Student
employment, second only to class attendance, is the most universal
experience of American college students. More students work than
participate in sports or clubs, live in a residence hall or own
a car. A recently concluded study funded by the Lumina Foundation
for Education suggests that contrary to being a distraction, a
college job can be a good thing when “work” is part
of an institution’s educational program.
Conducted by the nations’ six Work Colleges –schools
where all students take part in a comprehensive work-learning program – the
study found that students are engaged more deeply in the culture
of the college, and as a consequence, graduates believe the quality
of their education is enhanced. Students also perceived experiences
at work as true college experiences that matter.
The findings have broad importance for higher education, says
Dennis Jacobs, Ph.D., director of the Work College Consortium
(WCC) and the study’s co-principal investigator.
“Nearly 80 percent of college students have a job. Student
work is of growing importance for policy makers and administrators.

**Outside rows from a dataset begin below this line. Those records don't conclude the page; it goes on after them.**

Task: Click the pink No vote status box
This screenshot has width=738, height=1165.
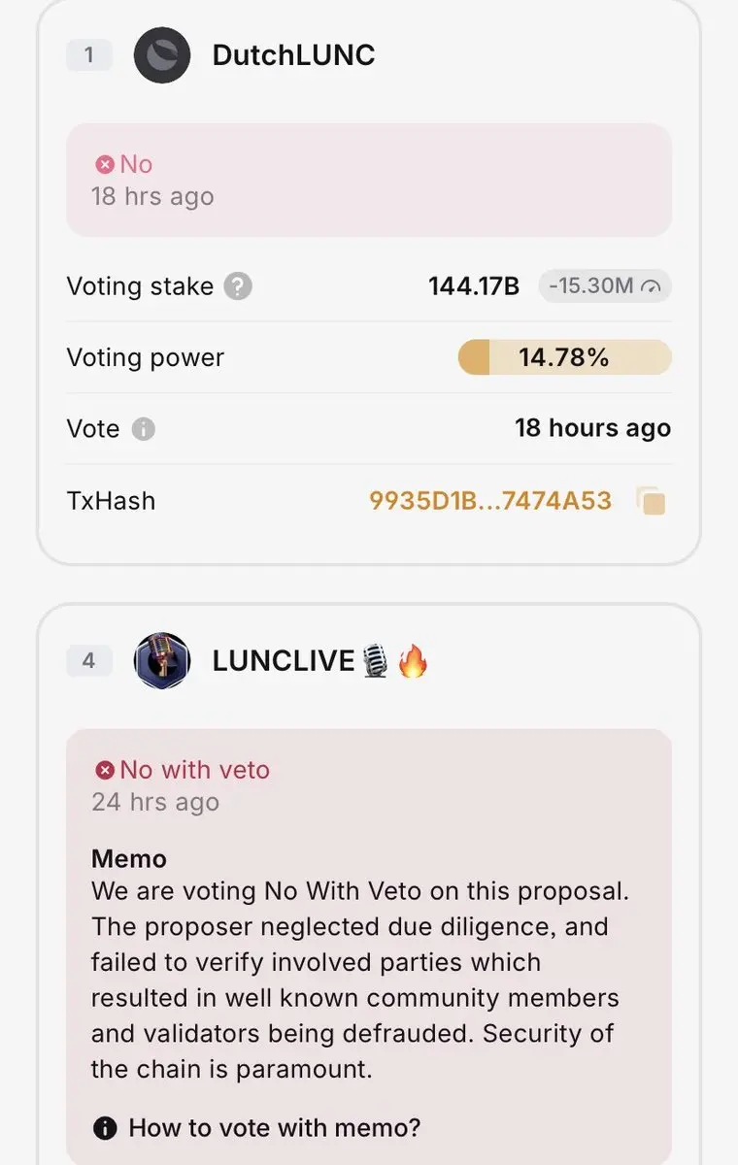Action: (x=369, y=180)
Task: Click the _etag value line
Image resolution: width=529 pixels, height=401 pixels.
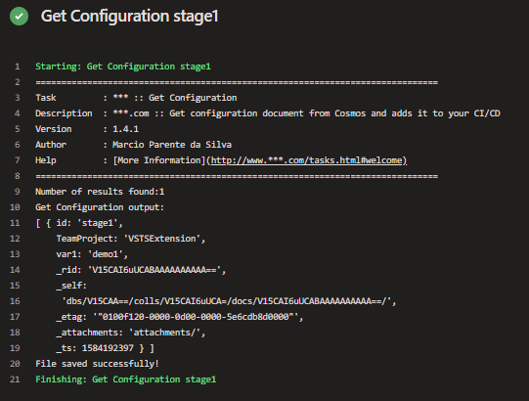Action: tap(180, 317)
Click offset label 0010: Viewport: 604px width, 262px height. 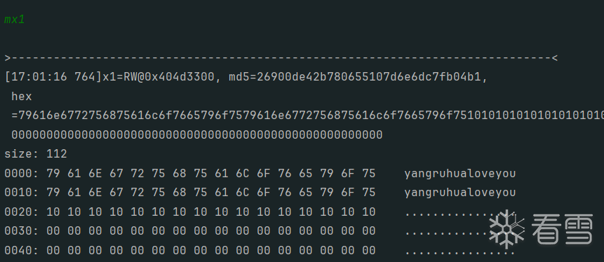pyautogui.click(x=22, y=193)
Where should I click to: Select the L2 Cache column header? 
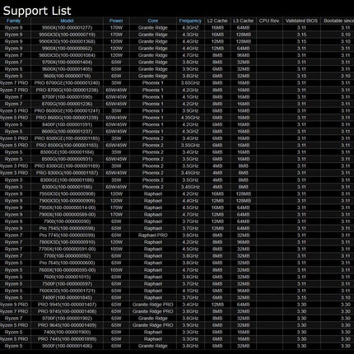(x=217, y=21)
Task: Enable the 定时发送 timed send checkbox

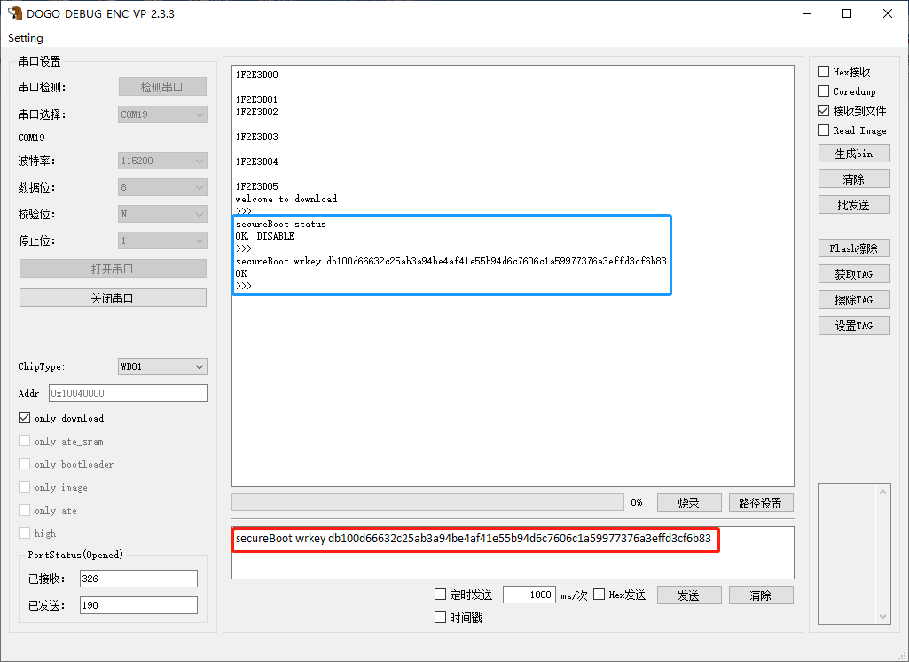Action: 440,595
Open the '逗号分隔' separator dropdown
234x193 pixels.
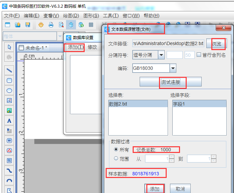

At the work colleges, it was found that student work can express
institutional values and strengthen institutional mission.”
For the three-year collaborative study, conducted 2002-2005,
research teams from each college both designed individual studies
that mirrored the resources and special interest of their college.
Each team conducted research to explore institution specific
programs and values that provided insight into the project’s
central question “In what ways do students at work colleges
perceive the relationship between work and learning?”
At Berea College for example, where students hold jobs in more
than 135 different campus departments and in community service
organizations, the study found that students' appreciation for
the role of work in life is greatly enhanced by the time they
graduate.
Once hundreds of colleges in the United States featured work
as part of their educational and financial-aid offerings, with
origins in the Manual Labor Movement of the early 1800s. Today,
there are just six that meet the federal criteria as “work
colleges” because they are residential, require all students
to work at a college job, and integrate students’ work
with their liberal arts-based education – Alice Lloyd College
and Berea College in Kentucky, Blackburn College in Illinois,
College of the Ozarks in Missouri, Sterling College in Vermont,
and Warren Wilson College in North Carolina. The colleges form
the Work Colleges Consortium, headquartered in Berea, Ky., and
the entity that conducted the study funded by the Lumina Foundation.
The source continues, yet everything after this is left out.